A new, open-source database called curatedFoodMetagenomicData (cFMD) is now available for the collection of food microbial data to support the use of metagenomics in food science. It currently includes the metagenomes of 2,533 foods, comprising more than 10,000 microbes, approximately half of which were previously unknown.

Microorganisms play a fundamental role in food safety, quality, and production yield. The relevance of characterizing food-associated microbial communities to improve foods and understand their impact on human health is increasingly recognized, but, until the present research, much of this diversity has been left unexplored.

The researchers who created the database used modern metagenomics sequencing tools to compile the initial dataset. In total, the team analyzed 2,533 food-associated metagenomes from 50 countries, including 1,950 newly sequenced metagenomes.
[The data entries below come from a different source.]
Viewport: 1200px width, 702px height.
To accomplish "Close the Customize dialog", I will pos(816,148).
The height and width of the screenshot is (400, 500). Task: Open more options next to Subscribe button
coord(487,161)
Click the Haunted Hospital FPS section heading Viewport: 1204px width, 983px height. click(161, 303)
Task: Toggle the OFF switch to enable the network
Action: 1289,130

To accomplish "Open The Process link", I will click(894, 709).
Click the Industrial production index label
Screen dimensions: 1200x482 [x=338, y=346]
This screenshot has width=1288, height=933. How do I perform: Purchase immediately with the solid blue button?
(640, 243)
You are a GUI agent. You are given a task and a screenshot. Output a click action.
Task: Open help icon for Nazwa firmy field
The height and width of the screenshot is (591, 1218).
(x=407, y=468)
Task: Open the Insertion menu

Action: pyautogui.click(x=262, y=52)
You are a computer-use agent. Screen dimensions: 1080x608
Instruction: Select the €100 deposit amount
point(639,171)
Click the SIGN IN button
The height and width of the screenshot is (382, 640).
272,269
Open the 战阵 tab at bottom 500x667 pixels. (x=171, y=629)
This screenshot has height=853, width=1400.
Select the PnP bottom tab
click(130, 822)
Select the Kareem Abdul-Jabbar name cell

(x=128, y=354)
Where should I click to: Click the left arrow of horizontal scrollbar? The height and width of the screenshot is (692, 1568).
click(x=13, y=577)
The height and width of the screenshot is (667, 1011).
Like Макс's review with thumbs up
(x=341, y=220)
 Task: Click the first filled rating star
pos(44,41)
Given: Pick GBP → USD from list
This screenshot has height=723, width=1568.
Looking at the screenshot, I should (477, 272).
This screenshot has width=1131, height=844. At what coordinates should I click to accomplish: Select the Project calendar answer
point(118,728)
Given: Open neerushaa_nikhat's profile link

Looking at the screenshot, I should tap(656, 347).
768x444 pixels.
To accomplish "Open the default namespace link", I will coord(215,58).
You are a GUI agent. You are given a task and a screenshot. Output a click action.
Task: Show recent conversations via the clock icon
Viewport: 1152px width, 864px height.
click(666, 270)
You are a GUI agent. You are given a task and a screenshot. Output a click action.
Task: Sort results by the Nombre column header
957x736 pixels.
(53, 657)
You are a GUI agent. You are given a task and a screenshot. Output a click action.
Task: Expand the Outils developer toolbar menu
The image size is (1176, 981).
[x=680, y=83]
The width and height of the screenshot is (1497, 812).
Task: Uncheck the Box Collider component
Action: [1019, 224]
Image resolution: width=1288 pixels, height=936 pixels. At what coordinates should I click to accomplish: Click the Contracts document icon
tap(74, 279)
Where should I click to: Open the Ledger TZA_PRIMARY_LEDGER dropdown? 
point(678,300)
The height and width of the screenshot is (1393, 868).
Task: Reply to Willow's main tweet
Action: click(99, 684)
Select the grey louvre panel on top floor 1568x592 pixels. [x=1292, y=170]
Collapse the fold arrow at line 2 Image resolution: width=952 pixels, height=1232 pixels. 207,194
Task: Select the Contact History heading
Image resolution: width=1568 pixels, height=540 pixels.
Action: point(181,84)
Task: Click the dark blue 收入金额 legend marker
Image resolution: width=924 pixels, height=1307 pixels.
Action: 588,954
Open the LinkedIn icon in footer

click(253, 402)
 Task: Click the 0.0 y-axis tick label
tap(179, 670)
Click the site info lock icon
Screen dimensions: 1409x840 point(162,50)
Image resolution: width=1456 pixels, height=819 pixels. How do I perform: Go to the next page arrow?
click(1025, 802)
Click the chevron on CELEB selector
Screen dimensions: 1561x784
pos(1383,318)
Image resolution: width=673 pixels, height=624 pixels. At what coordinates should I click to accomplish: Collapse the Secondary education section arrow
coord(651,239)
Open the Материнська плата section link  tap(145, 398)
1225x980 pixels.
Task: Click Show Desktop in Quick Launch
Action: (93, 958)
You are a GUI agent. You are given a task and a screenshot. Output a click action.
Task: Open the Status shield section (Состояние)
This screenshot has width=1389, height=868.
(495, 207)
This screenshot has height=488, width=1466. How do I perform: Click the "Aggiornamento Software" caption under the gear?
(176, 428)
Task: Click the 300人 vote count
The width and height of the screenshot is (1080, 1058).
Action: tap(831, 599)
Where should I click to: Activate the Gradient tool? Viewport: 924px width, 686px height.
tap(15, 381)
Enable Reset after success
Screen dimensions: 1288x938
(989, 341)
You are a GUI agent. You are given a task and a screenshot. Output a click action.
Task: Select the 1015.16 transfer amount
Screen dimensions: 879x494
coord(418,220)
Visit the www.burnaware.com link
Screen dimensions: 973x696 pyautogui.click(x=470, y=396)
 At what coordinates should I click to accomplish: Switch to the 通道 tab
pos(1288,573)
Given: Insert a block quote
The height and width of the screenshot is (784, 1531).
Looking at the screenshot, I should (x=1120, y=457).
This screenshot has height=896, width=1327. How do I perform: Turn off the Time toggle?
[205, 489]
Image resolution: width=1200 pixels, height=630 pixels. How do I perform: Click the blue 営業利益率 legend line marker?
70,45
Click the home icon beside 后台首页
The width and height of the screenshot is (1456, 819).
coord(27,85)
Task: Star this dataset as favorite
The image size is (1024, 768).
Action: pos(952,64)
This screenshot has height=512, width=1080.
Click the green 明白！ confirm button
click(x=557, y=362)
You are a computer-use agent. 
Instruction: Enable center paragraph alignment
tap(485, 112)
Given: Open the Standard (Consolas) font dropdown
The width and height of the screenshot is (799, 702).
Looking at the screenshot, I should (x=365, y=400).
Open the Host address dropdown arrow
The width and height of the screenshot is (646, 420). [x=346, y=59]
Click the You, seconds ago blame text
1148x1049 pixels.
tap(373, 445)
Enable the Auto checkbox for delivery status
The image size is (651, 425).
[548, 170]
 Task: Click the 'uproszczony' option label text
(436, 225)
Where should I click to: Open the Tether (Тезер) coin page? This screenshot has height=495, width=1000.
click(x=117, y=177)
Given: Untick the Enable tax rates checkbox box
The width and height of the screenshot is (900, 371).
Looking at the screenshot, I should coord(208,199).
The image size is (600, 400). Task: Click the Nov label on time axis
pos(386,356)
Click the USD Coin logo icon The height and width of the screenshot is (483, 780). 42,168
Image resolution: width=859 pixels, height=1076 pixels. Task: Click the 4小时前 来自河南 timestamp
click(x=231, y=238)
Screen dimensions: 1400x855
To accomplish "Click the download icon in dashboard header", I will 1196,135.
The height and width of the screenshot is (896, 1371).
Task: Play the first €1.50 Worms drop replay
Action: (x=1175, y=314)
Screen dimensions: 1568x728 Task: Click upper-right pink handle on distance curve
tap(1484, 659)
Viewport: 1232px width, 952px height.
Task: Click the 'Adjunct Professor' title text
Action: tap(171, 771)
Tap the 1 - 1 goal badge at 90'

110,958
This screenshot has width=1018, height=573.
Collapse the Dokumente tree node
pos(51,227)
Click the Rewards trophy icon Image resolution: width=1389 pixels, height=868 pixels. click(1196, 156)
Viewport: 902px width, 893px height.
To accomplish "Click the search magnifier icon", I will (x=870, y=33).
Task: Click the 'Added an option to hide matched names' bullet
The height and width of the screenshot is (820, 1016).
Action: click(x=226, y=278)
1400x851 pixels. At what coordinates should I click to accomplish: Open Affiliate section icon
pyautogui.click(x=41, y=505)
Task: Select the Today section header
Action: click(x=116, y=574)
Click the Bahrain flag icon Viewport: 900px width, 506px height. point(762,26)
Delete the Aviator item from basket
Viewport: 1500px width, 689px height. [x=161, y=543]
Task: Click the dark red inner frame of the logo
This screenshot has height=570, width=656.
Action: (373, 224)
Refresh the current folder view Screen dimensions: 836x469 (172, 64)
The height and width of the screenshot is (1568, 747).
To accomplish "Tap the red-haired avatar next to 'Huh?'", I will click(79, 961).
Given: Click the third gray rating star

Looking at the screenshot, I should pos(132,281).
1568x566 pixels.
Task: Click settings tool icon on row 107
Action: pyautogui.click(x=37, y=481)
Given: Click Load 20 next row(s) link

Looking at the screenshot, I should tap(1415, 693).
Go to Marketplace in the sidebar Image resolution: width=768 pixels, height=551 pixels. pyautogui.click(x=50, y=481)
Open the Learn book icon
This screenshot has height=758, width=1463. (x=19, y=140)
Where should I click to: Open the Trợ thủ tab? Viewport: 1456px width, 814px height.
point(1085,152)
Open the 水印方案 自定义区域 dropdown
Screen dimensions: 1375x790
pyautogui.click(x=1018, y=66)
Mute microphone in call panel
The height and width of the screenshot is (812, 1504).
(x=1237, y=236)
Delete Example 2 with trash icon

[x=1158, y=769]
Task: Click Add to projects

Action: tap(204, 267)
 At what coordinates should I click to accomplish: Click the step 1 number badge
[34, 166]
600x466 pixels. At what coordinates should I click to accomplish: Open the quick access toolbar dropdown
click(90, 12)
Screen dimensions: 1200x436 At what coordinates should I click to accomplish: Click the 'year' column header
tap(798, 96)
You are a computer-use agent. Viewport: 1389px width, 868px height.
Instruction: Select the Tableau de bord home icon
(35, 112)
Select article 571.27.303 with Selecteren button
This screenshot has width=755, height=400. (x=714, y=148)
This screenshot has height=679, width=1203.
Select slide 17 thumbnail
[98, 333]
The metagenomes were sourced from a variety of foods, 65 of which were dairy, 17 percent were fermented beverages, and 5 percent were fermented meats. Fermentation of raw plants, dairy, and meat is a dynamic process that can enhance the quality, diversity, and safety of food products by controlling potentially harmful bacteria and improving organoleptic properties and health-promoting features.

The metagenomes were made of genetic material from 10,899 food-associated microbes categorized into 1,036 bacterial and 108 fungal species. Similar foods tended to harbor similar types of microbes; for example, the microbial communities in different fermented beverages were more similar to each other than to the microbes in fermented meat, but there was more variation between dairy products, likely due to the larger number of dairy products surveyed.

Though the researchers did not identify many overtly pathogenic bacteria in the food samples, they did identify some microbes that might be less desirable due to their impact on food flavor or preservation. Knowing which microbes belong to different types of food could help industry produce more consistent and desirable products. It could also help food regulators define which microbes should and should not be in certain types of food and to authenticate the identity and origins of foods.

Additionally, the findings suggest that human gut microbes may be acquired directly from food, or that historically, human populations adopted microbes from food, which then adapted to become part of the human microbiome. A comparison between the new database with 19,833 previously sequenced human metagenomes showed that food-associated microbial species compose around 3 percent of the gut microbiome of adults and more than 50 percent of the gut microbiomes of newborns.

The study was one of the main outputs from the MASTER EU consortium, an EU-funded initiative spanning 29 partners across 14 countries that aims to characterize the presence and function of microbes throughout the entire food chain.